Foods That Help Manage Stress
Now that you’re familiar with which foods and drinks you should limit or avoid, it’s time to talk about which foods can support you in managing your stress. While it’s important to eat a balanced diet that includes a wide variety of foods, here are some stress-busting foods to regularly include in your diet.
#1: Fruits with Vitamin C
Vitamin C is not only good for colds—it may also help reduce stress and anxiety. Some vitamin C-rich fruits to enjoy include oranges, grapefruits, lemons, limes, strawberries, cantaloupe, and kiwi.
#2: Foods with Omega-3 Fatty Acids
Omega-3 fatty acids are a type of essential fat that the body can’t produce on its own. As such, we must obtain omega-3s from foods, such as salmon, herring, mackerel, avocados, soybeans, walnuts, flax seeds, chia seeds, and hemp seeds.
While omega-3s are best known for their heart-healthy benefits, they may also help improve mood and ease mild to moderate anxiety symptoms.
#3: Unrefined Carbs
This is your permission slip to eat more carbs—unrefined carbs, that is. Unrefined carbs refer to carbohydrates in their whole, natural, fiber-rich form, such as sweet potatoes, whole grain bread, brown rice, oatmeal, and legumes like kidney beans and lentils.
In addition to benefiting heart health, digestion, and energy levels, unrefined carbs may help combat stress by temporarily increasing serotonin levels in the brain. Next time you’re feeling stressed, reach for a bowl of oatmeal instead of a donut.
#4: Sugar-Free Sweeteners
Eating a high-sugar diet is linked to anxiety and depression, but that doesn’t mean you have to deny your sweet tooth. Natural sugar substitutes like stevia and monk fruit can provide sweetness without adverse effects like blood sugar spikes, mood issues, and weight gain.
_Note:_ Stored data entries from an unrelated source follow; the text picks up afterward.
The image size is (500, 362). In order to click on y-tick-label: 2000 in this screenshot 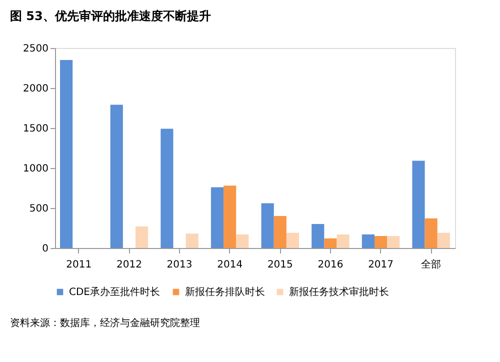, I will do `click(36, 89)`.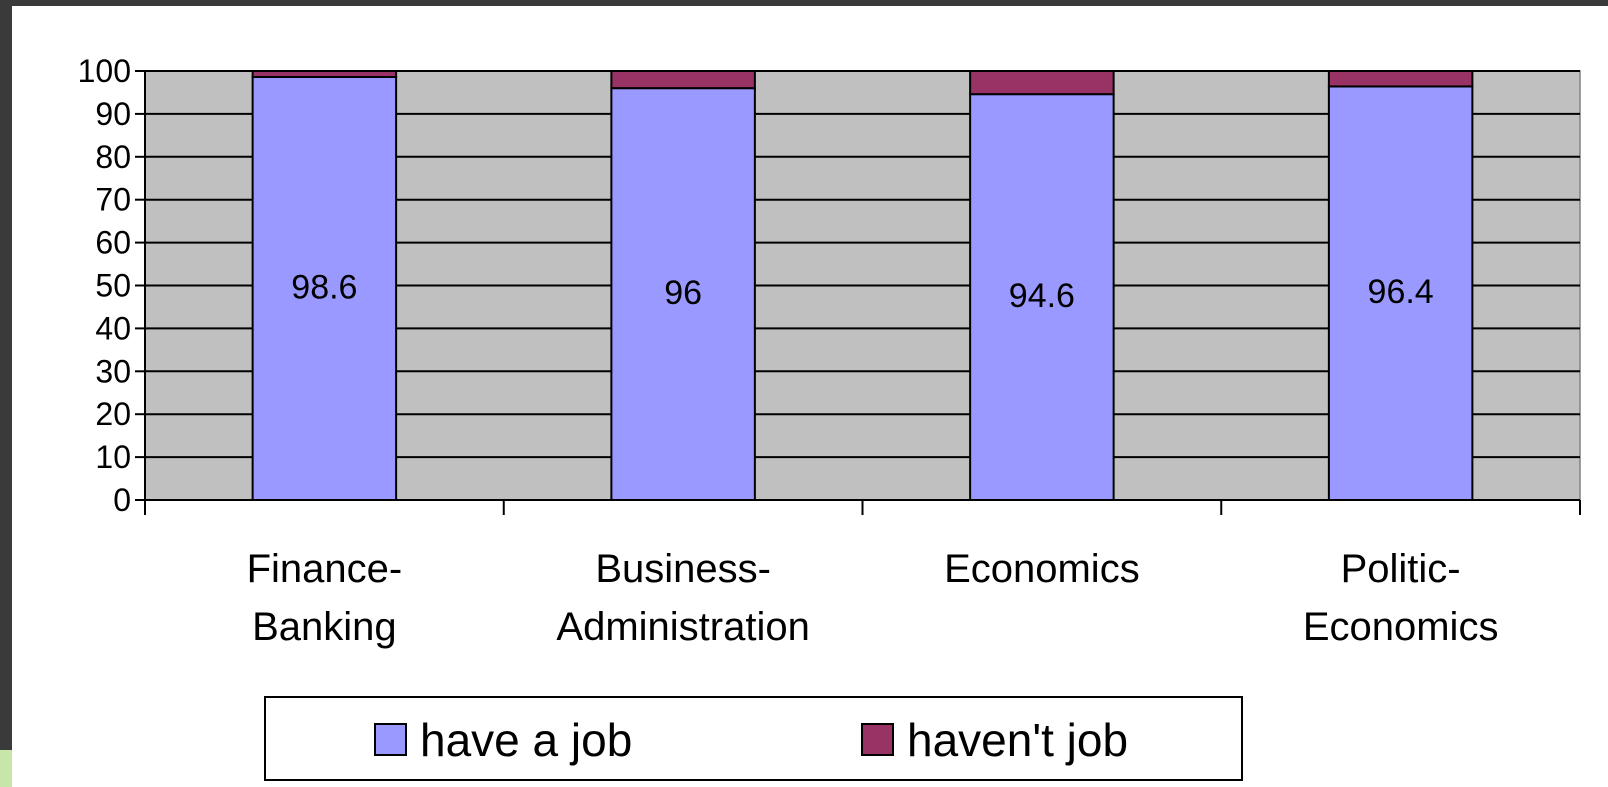 Image resolution: width=1608 pixels, height=787 pixels. Describe the element at coordinates (325, 569) in the screenshot. I see `x-axis-category-label: Finance-` at that location.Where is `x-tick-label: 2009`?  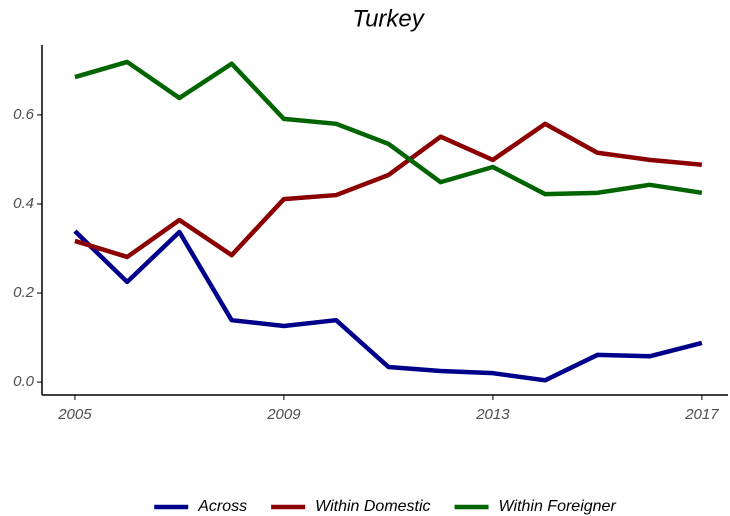
x-tick-label: 2009 is located at coordinates (284, 414).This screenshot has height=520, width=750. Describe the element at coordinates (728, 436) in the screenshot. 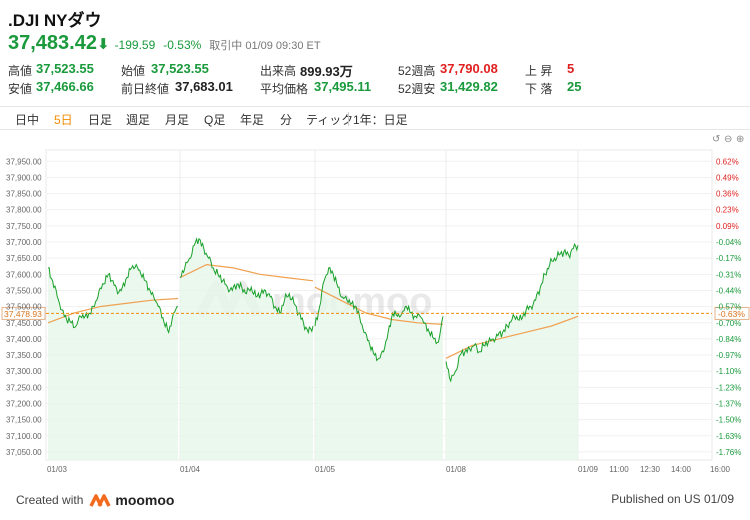

I see `pct-tick-label: -1.63%` at that location.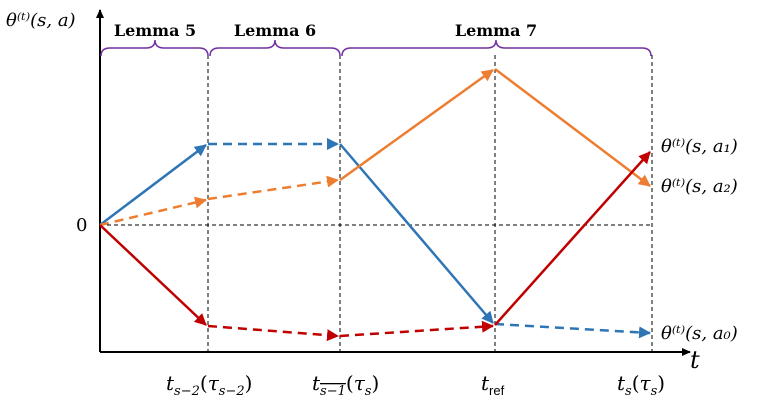 The width and height of the screenshot is (766, 400). Describe the element at coordinates (641, 385) in the screenshot. I see `tick-label-t4: ts(τs)` at that location.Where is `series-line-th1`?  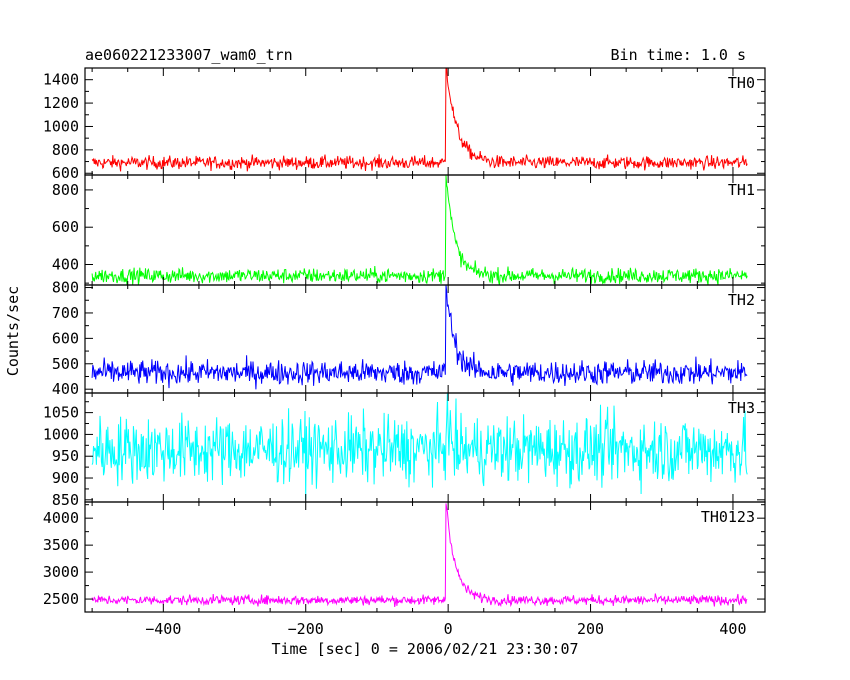
series-line-th1 is located at coordinates (420, 230).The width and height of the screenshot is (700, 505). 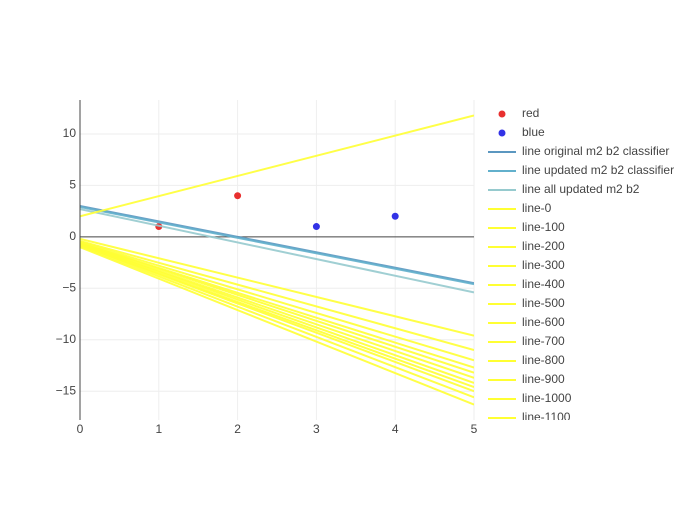 What do you see at coordinates (544, 360) in the screenshot?
I see `legend-label: line-800` at bounding box center [544, 360].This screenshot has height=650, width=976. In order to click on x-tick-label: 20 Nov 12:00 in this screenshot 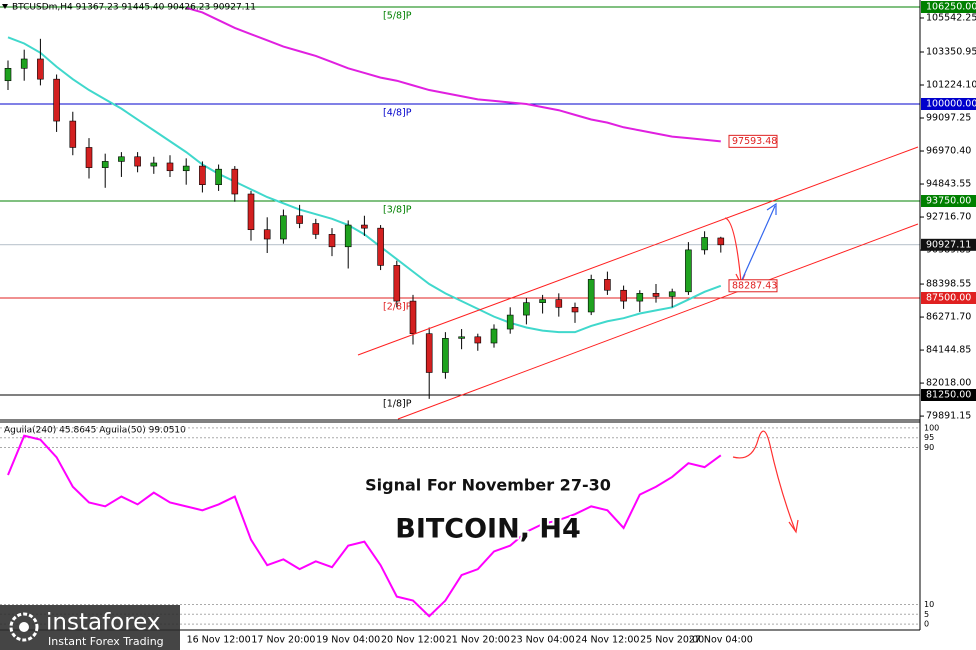, I will do `click(413, 640)`.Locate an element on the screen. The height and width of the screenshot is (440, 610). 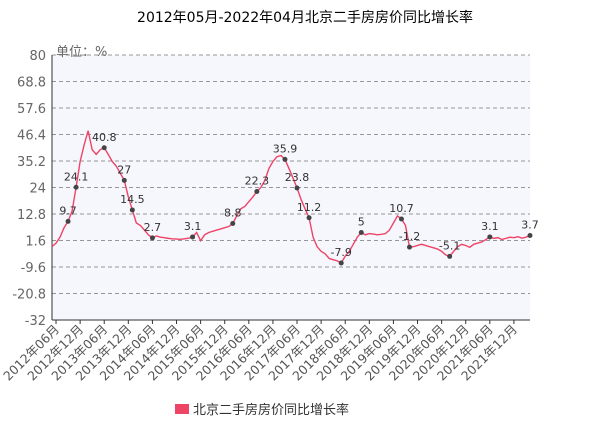
data-label: 22.3 is located at coordinates (258, 182).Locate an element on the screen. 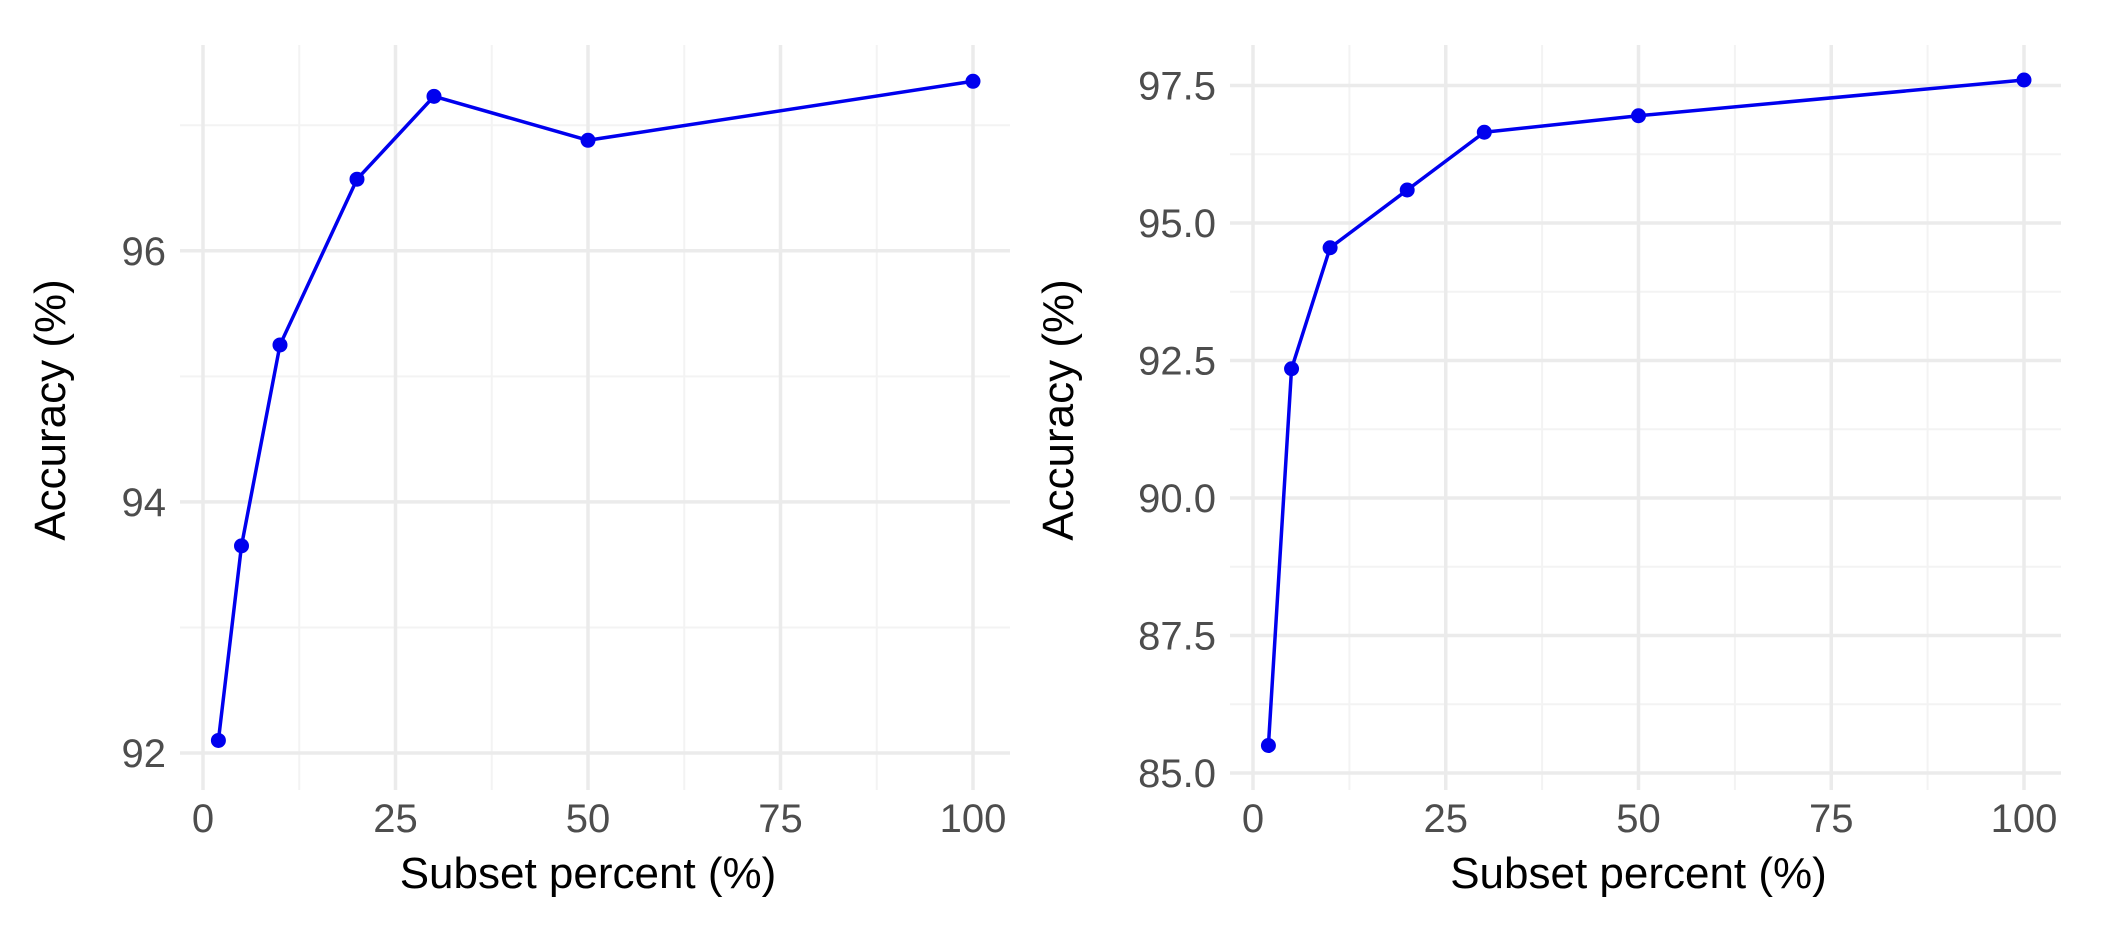  y-tick-label: 90.0 is located at coordinates (1177, 499).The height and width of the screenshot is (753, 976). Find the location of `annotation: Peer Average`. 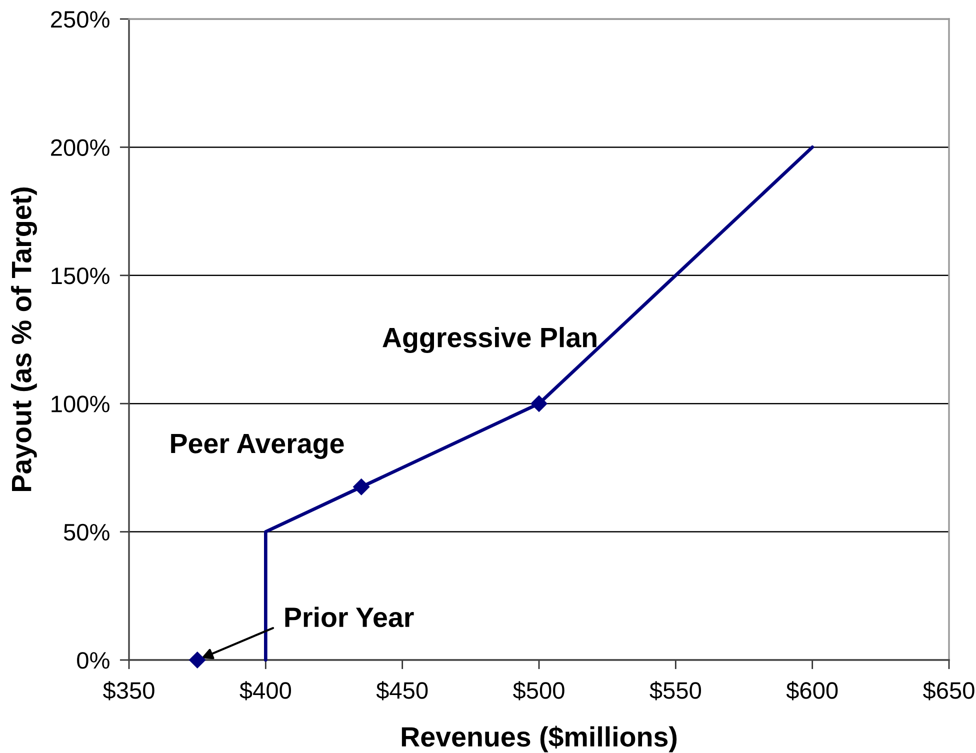

annotation: Peer Average is located at coordinates (258, 446). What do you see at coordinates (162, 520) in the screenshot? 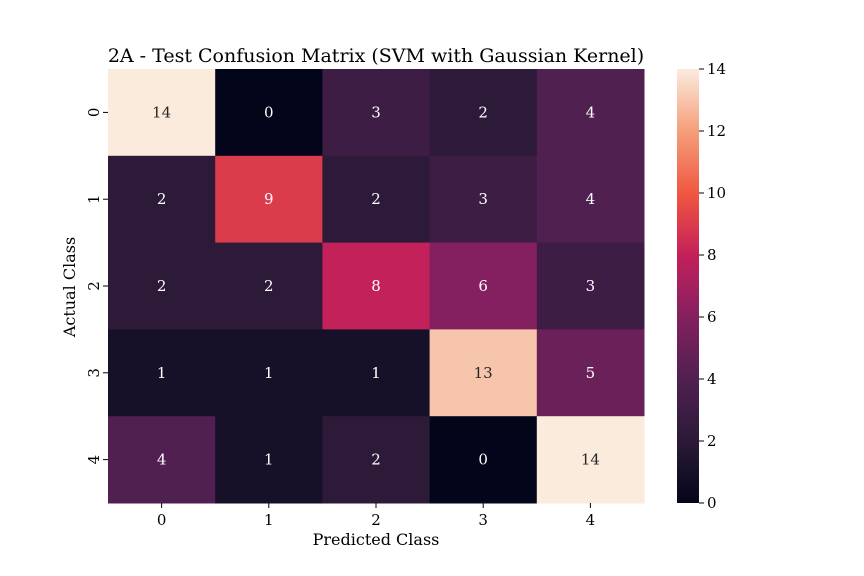
I see `x-tick-label-0: 0` at bounding box center [162, 520].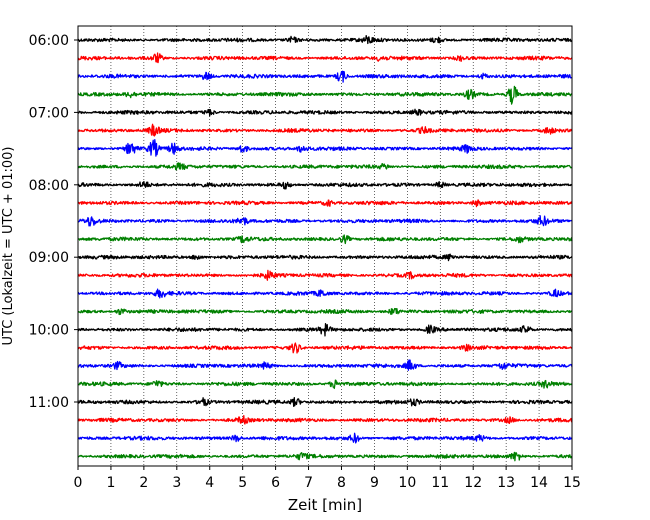 The height and width of the screenshot is (520, 650). I want to click on y-tick-label: 09:00, so click(49, 258).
Simply use Splenda Stevia Sweetener, Splenda Monk Fruit Sweetener, Splenda Magic Baker Sweetener, or Splenda Original Sweetener (Splenda Sucralose) in place of regular sugar in your recipes. These sugar alternatives can be used in baked goods, drinks, oatmeal, and other kitchen creations that need a dose of sweetness.
A Final Word on Food and Stress Levels
Reducing foods and drinks that trigger stress and anxiety and increasing your consumption of stress-busting foods is an important step in supporting your mental and physical well-being.
Don’t feel like you have to completely overhaul your diet all at once. Go at your own pace and do what you can. Soon enough, you’ll reap the rewards by bringing forth a calmer, happier you.